(RECORDS SUPPLIED begins)
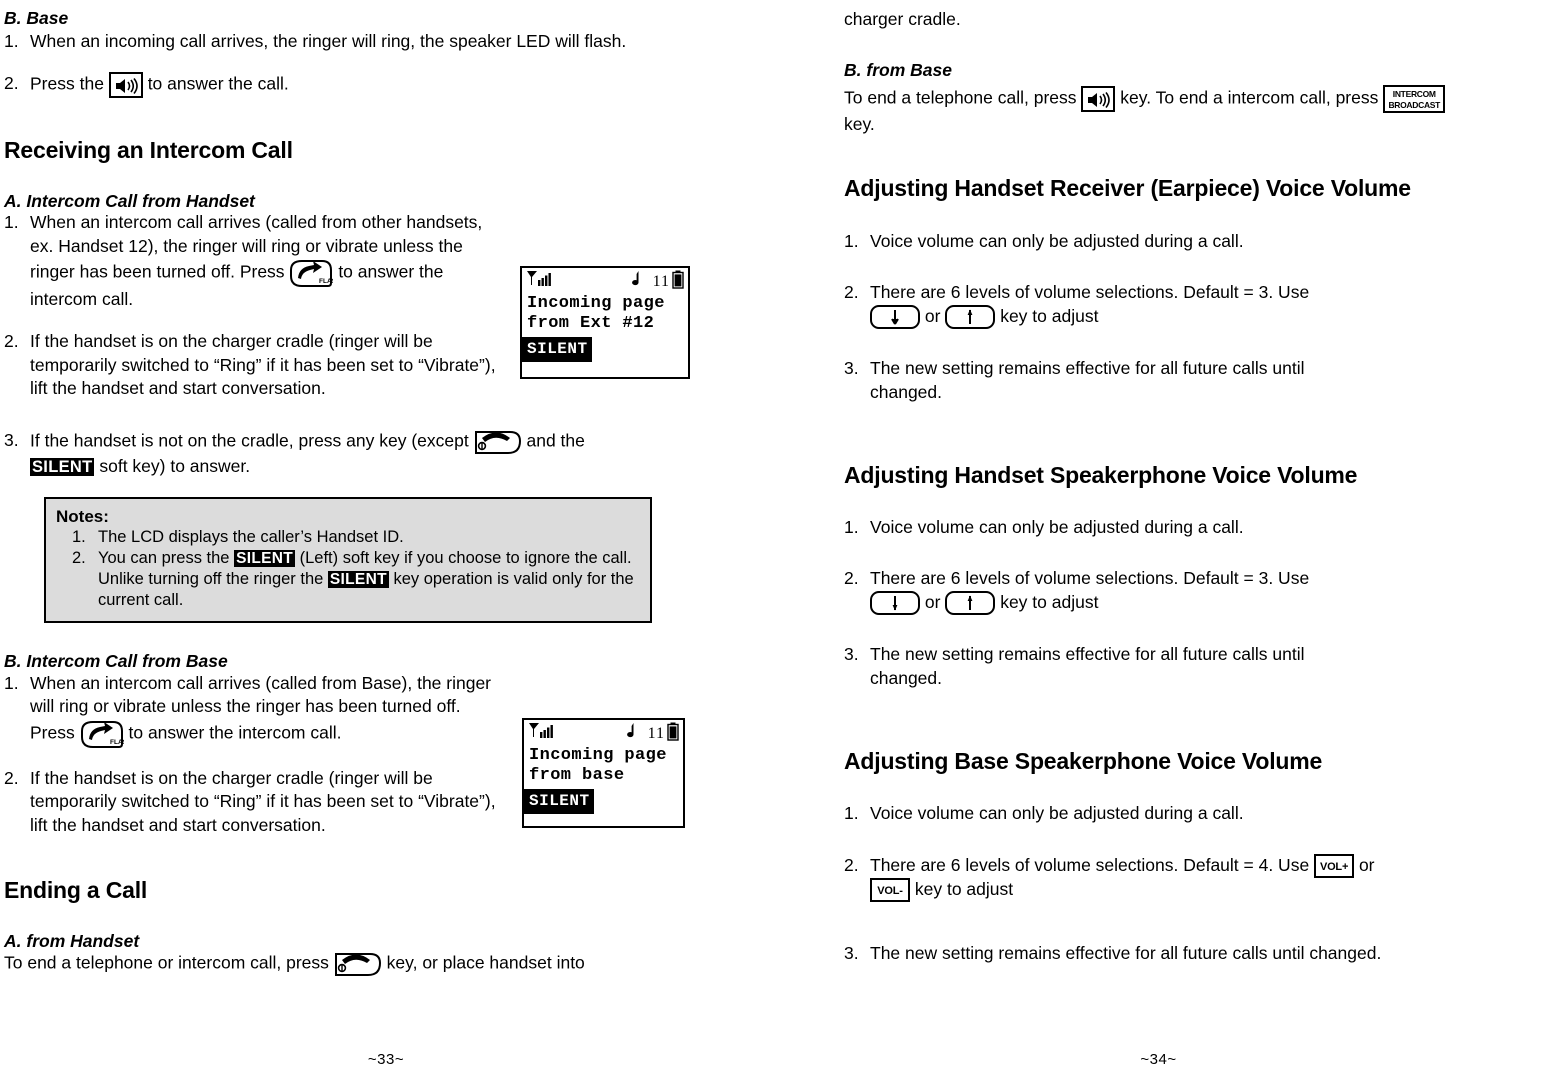 The image size is (1545, 1076). I want to click on vol-up-label: VOL+, so click(1334, 868).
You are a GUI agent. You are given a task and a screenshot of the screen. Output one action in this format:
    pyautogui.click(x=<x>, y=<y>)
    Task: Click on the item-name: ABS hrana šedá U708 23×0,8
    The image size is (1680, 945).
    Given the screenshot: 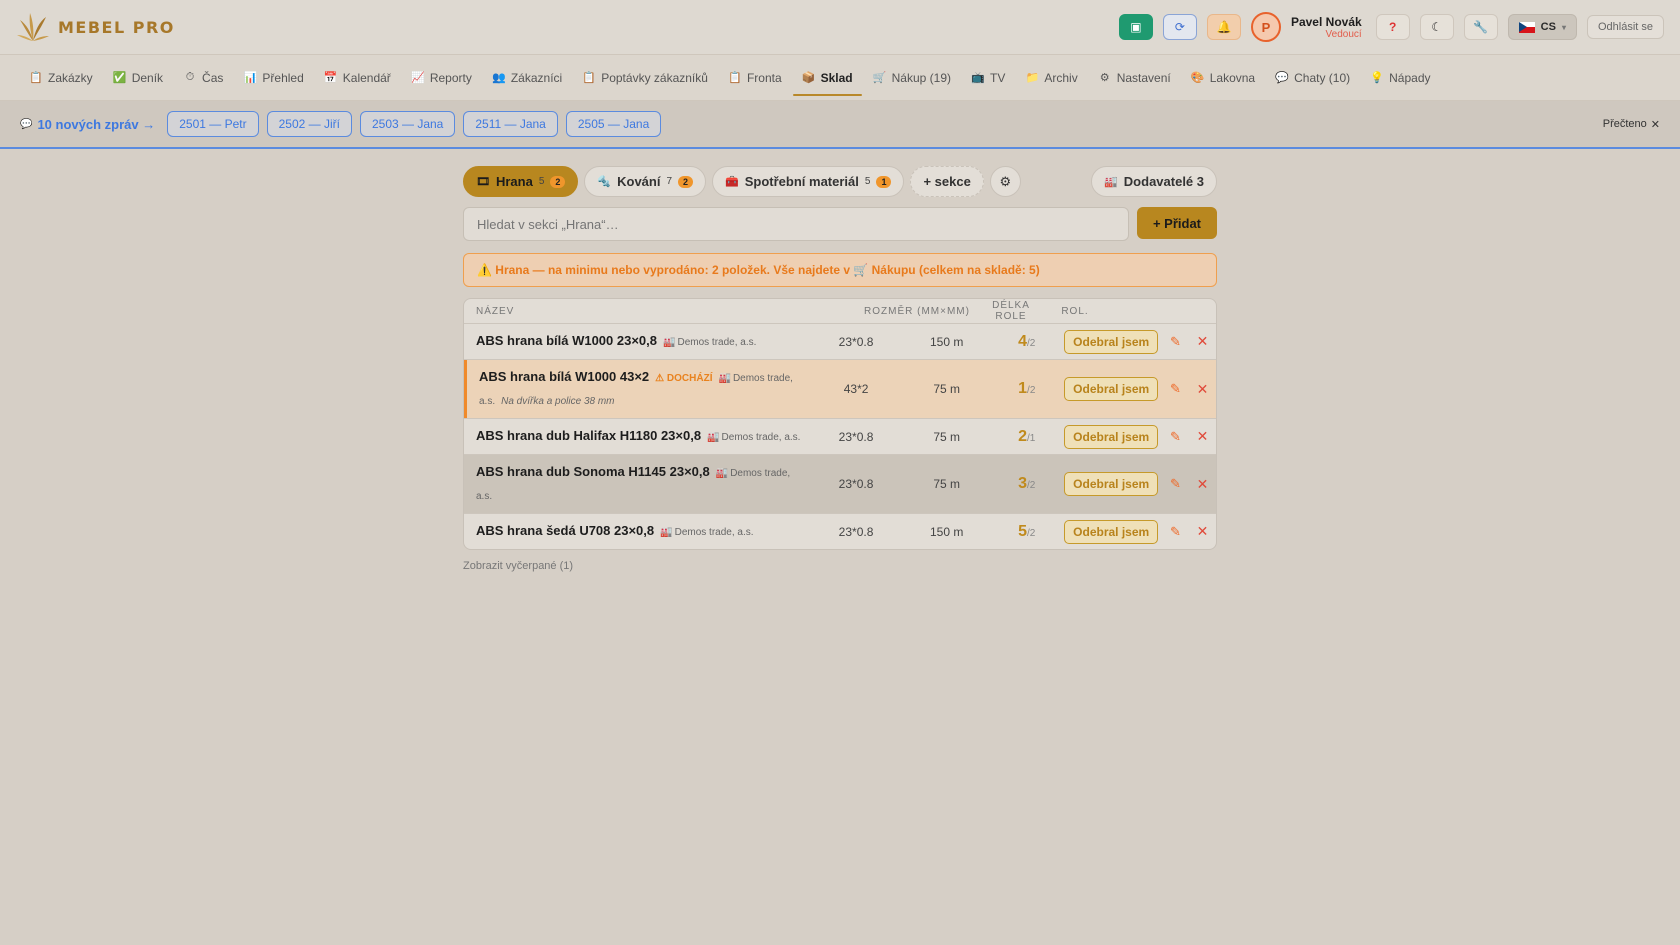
(RECORDS SUPPLIED ends)
Please print each of the entries above line for line without changing a word, and leave the pictures out.

(RESPONSE):
 The image size is (1545, 1076). I want to click on vol-up-label: VOL+, so click(1334, 868).
You are a GUI agent. You are given a task and a screenshot of the screen. Output one action in this format:
    pyautogui.click(x=<x>, y=<y>)
    Task: Click on the item-name: ABS hrana šedá U708 23×0,8
    The image size is (1680, 945).
    Given the screenshot: 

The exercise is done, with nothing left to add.